As you may know, I am a huge fan of Relax Kids CDs for both children and adults. I have successfully used them myself to help me drift into an undisturbed sleep and have also used them in the classroom, to help get children into a relaxed mode and ready for learning. Even though they are mainly designed to help children get to sleep, they have many other uses. Here’s what some customers have said. They might help you to decide which one is right for you.

It is now even easier to access these short meditations because you can now buy Relax Kids downloads from my site!

Which CD or Download should I buy?

For using with children at bedtime:

 “I bought the Magical Meditation for Superheroes CD for my 3 year old boy. He loves it so much. We take him up to bed and once we have read him a bedtime story he asks for his CD to be put on and he falls asleep listening to it every night.” Julie

“When my baby was going through an unsettled phase, I would put him on a fluffy blanket, stroke his head and play the Quiet Spaces CD. This really calmed him. I find it also helps me to unwind after a busy day.” Kathryn

For teachers to use with children in the classroom:

“My class love the Calmer Classrooms CD. We use it around twice a week and the children really relax. They also like saying the positive affirmations at the end of each meditation.” Claire, Year 3 teacher

For adults to relax at home:

“I use the Nature Meditations CD at home – it relaxes me so much that I find myself waking up as the CD finishes, with no recollection of anything after the first track. Seems to work as a power nap although I wake up feeling refreshed instead of fuzzy-headed.” Rebecca

For aiding a restful night’s sleep:

“I go to sleep listening to the Nature Meditations on my iPod. Since using the CDs my sleep is much improved. It used to take at least 45 minutes  to drop off; now I set the timer for 15 minutes, knowing that I will be asleep before the track finishes. As soon as I hear the voice on the track, I feel totally relaxed which aids in a good night’s sleep.” Bridget

Please feel free to contact me if you have any questions and here’s that link again to download Relax Kids meditations as MP3s directly from my site.

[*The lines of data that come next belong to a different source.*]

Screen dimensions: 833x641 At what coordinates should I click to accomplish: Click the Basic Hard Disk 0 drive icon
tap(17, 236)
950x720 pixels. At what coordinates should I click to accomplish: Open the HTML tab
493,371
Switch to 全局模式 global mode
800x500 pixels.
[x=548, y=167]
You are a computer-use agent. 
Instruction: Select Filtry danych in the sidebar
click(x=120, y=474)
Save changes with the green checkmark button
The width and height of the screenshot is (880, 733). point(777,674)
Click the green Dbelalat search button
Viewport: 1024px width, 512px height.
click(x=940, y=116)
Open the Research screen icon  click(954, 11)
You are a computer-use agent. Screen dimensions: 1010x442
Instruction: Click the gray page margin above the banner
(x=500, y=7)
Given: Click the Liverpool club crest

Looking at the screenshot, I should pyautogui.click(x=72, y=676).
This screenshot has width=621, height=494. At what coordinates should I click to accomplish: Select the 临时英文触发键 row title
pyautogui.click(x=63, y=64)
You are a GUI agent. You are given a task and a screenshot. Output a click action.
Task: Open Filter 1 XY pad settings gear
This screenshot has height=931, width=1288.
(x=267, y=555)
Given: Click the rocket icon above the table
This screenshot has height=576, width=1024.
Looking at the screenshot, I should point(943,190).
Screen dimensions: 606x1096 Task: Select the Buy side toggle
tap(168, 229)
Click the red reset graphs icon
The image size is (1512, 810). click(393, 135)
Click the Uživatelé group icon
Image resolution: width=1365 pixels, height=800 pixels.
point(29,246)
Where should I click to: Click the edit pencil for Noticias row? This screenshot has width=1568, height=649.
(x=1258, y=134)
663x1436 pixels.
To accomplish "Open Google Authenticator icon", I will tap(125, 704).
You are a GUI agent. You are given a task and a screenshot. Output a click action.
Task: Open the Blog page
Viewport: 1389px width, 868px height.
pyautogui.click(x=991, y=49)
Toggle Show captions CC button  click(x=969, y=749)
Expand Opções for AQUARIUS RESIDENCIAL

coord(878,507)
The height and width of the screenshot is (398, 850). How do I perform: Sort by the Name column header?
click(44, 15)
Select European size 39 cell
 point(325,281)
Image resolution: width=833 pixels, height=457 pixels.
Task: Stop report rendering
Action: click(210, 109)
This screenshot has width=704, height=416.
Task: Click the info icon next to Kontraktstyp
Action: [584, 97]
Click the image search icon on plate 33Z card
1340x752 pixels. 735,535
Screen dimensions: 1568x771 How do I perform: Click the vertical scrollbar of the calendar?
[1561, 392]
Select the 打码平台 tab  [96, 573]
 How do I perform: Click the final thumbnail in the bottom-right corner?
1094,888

Thank you to my friends who gave me their reviews 🙂

Meditation for Children

This weekend is going to be an exciting one! I’m off to Brighton on a training course to further explore my interest in teaching meditation to children. In one of my guises, I am a teacher and I have been trying out whole class meditations with pupils aged ten and eleven. I have had some great responses from the pupils; some of whom have said they employed the techniques I taught them when they were sitting their recent SATs tests. It is amazing how much presssure there is on young people these days to perform well in exams, get into ‘good’ schools, not to mention trying to fund university or find a job when they are older. I do remember however, feeling anxious and worried about similar things myself when I was younger, so maybe it was always this way? I think I could have done with knowing more about how to lower my own stress levels and also being more able to put things in perspective. I am a true believer in enabling young people to do things and think for themselves by skilling them up and teaching them how to be pro-active. We are not all destined to stay they way we were when we were born! We can improve and develop ourselves, and this includes learing to take care of our own levels of stress through meditation.